В период блокады Гинзбург наблюдает, как ленинградцы стремительно переключаются с одной автоконцепции на совершенно иную, в процессе того, как они свыкаются со своими новыми телами, новым социальным положением и новой обстановке. В записях 1942–1943 годов она описывает людей, которые едва избежали смерти от голода, холода или бомбежки и потеряли прежнюю идентичность вместе с потерей мужа или жены, работы и привычного внешнего облика[849]

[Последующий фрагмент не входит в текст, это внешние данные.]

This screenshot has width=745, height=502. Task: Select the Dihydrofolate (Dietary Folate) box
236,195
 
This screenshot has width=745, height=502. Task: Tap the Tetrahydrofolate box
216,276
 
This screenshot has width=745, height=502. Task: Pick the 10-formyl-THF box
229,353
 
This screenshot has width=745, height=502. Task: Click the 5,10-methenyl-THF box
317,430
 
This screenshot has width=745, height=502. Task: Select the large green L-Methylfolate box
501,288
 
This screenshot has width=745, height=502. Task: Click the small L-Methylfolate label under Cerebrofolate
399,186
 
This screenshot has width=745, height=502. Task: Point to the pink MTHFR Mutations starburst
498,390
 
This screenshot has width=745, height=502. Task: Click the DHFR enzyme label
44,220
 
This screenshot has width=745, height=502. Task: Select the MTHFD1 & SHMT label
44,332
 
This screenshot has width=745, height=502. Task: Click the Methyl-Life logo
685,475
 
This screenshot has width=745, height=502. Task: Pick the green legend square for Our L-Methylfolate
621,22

. Она пишет: «Но теперь приходится снова самоопределяться при крайне трудных условиях, когда утрачены все заменители и фикции»[850]. Выстраивание автоконцепции – в каком-то смысле поиск новых фикций, самые банальные из которых все же обещают скрасить человеку жизнь. Вот несколько описанных Гинзбург блокадных автоконцепций: «дистрофик», «фаталист» и «троглодит». От идентичностей 30‐х годов ХХ века эти блокадные идентичности отличает всеобщность и минимализм – робкие намеки на заново возникающие личностные построения.Термин «дистрофия» был введен ленинградским медицинским сообществом, чтобы говорить о вынужденном голодании как о смертельной болезни, и подхвачен широкими слоями ленинградцев[851]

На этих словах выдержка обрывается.